━━━━━ SOURCE MATERIAL ━━━━━

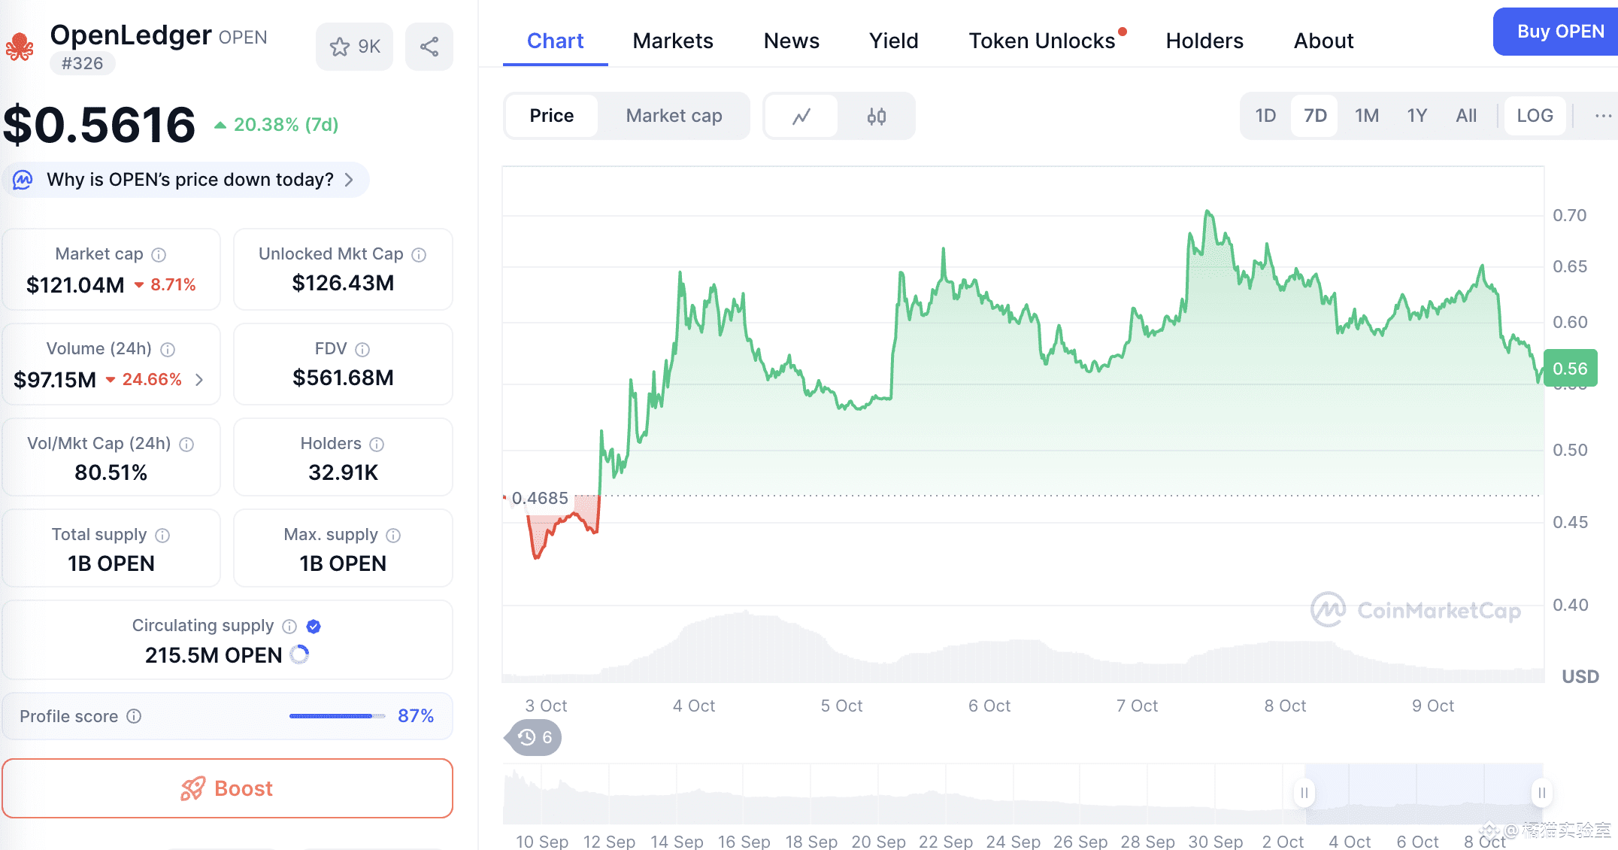The width and height of the screenshot is (1618, 850).
Task: Click the circulating supply progress ring
Action: (x=299, y=654)
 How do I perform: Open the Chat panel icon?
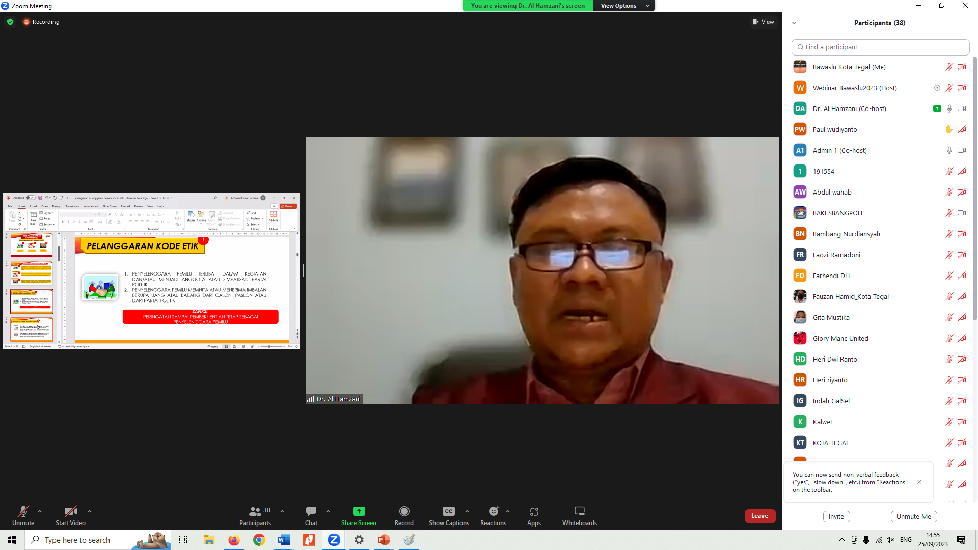tap(311, 511)
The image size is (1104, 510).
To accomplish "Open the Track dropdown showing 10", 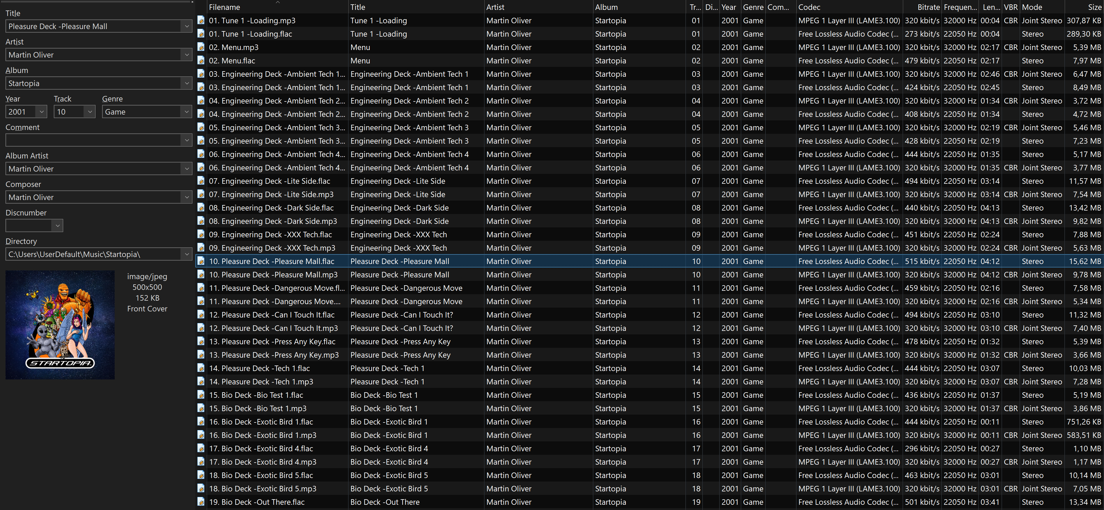I will [90, 112].
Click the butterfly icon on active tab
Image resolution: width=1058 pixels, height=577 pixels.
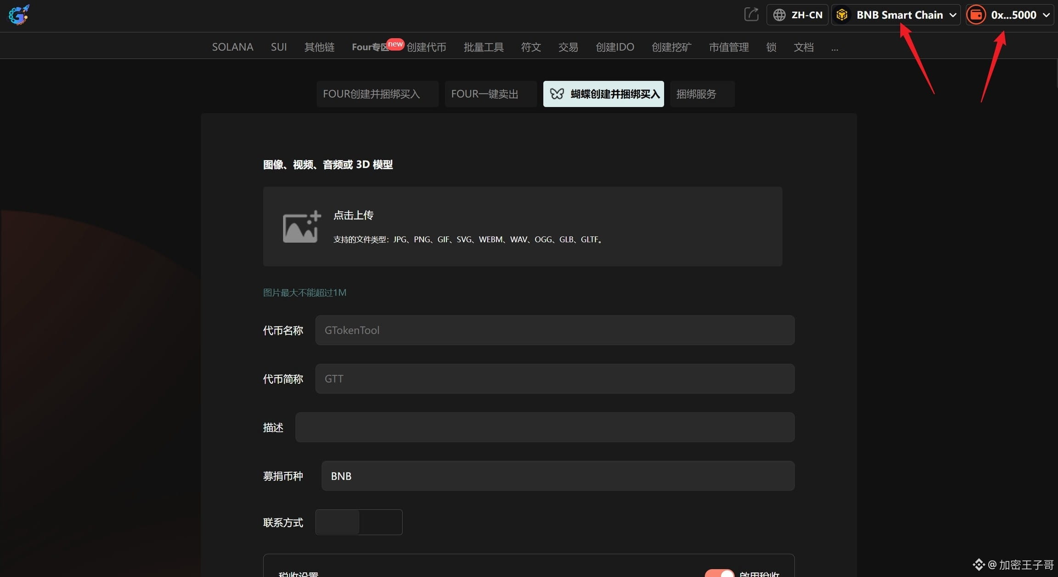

━━━━━

Word for word, set down the lines from the line with "Click the butterfly icon on active tab" through the last line of the entries, and nothing else; the pictures stay out.

#### SOLVED EXERCISE
Click the butterfly icon on active tab
Image resolution: width=1058 pixels, height=577 pixels.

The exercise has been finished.